What follows is an endlessly enthralling array of action and dazzling special effects sequences, as Riddick attempts to elude both the grasp of the Necromongers, and the hired "mercs" who are trying to nab him. A reencounter with the mercs leads Riddick to a chance reunion with Jack, the young girl disguised as a boy in the first movie, who's now grown into a beautifully defensive woman named Kyra (Alexa Davalos).

Although it may be true that special effects tend to dominate most of the movies they're in, it's refreshing to see something like The Chronicles of Riddick, where in which case the makers have made terrifically inventive use of the visuals at their disposal. There's something to be awe struck by in just about every single frame of the film. The initial Necromonger invasion sequence is absolutely jaw dropping, as is a scene late in the movie where Riddick must elude blazing sunlight to prevent getting burned to death.

→ Material provided:
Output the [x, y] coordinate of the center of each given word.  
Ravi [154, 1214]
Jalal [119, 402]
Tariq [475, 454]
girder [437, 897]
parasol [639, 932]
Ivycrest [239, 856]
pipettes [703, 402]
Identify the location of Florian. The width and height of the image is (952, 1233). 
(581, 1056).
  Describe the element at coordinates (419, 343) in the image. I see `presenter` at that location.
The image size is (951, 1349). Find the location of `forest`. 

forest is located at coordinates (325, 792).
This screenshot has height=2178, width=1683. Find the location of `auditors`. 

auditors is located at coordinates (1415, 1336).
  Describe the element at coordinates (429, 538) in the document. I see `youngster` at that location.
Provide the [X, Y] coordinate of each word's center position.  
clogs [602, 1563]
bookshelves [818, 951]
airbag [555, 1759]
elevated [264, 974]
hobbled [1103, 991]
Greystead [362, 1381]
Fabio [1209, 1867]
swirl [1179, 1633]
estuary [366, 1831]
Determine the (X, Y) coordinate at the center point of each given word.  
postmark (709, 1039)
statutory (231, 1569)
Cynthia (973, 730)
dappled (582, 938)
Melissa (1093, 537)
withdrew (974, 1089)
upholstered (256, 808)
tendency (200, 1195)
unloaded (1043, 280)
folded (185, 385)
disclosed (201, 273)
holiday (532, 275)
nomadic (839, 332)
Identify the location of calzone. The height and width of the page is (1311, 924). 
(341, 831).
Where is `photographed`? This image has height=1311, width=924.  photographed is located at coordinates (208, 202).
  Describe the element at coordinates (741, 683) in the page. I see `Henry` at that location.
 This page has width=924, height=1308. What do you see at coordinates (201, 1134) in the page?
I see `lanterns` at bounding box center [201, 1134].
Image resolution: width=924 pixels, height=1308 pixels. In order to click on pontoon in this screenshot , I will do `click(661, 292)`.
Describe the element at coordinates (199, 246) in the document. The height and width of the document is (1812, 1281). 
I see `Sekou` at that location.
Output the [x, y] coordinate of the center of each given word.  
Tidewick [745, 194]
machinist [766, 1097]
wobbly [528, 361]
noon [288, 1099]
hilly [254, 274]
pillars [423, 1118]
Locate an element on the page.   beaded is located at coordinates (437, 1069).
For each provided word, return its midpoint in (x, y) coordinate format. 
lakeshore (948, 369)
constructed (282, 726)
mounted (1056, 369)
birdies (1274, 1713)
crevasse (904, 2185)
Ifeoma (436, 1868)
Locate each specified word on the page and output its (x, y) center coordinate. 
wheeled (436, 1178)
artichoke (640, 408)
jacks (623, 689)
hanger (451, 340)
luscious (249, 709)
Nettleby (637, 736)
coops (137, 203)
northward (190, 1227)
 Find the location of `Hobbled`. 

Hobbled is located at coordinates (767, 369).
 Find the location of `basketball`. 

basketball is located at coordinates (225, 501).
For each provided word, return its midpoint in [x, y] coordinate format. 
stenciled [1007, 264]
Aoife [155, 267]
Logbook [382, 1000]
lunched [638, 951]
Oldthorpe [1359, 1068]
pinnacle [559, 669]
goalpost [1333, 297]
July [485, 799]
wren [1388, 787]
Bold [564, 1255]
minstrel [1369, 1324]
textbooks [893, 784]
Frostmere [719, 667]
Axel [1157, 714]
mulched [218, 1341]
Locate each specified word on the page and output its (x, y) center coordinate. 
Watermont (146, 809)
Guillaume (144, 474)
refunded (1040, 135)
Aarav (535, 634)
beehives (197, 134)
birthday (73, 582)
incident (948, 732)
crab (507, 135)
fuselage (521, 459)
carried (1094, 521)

→ Exercises to complete:
a – From the review of The Chronicles of Riddick, extract the passage from "What follows is" up to and including "Kyra (Alexa Davalos).".
b – Answer these questions using the review of The Chronicles of Riddick:
(i) Which actress plays Kyra?
(ii) In the first movie, what was Jack disguised as?
(iii) What must Riddick elude in a scene late in the movie to avoid being burned to death?
c – Proceed with the review of The Chronicles of Riddick, writing on from its final sentence.

→ Your written answers:
a –
What follows is an endlessly enthralling array of action and dazzling special effects sequences, as Riddick attempts to elude both the grasp of the Necromongers, and the hired "mercs" who are trying to nab him. A reencounter with the mercs leads Riddick to a chance reunion with Jack, the young girl disguised as a boy in the first movie, who's now grown into a beautifully defensive woman named Kyra (Alexa Davalos).

b –
(i) Alexa Davalos
(ii) A boy
(iii) Blazing sunlight

c –
Was this movie too sci-fi for a mainstream movie audience? Probably, which is also why it wasn't able to find the huge summer audience it was looking for, and deserved. However, I admire The Chronicles of Riddick even more because of that notion.

Just like Star Wars and The Matrix before it, here's a sci-fi epic that is willing to create its own rules, its own characters, and its very own environment. You might call me crazy, but I think The Chronicles of Riddick, along with its predecessor, deserves to be in the same league as those aforementioned movies.

Video ****

A movie like this is exactly what Blu-ray was made for! The DVD release for this movie delivered what was one of the best looking presentations I had ever seen in the format. But on Blu-ray, I’ve gotten one of the most spectacular presentations I’ve seen, PERIOD! The many different kinds of futuristic set pieces appear twice as astonishing, and the visual effects are even more tremendous to look at than they were before. The movie is comprised of many color schemes, all of which provide a stunning treat for the eye. A phenomenal looking presentation, to say the least!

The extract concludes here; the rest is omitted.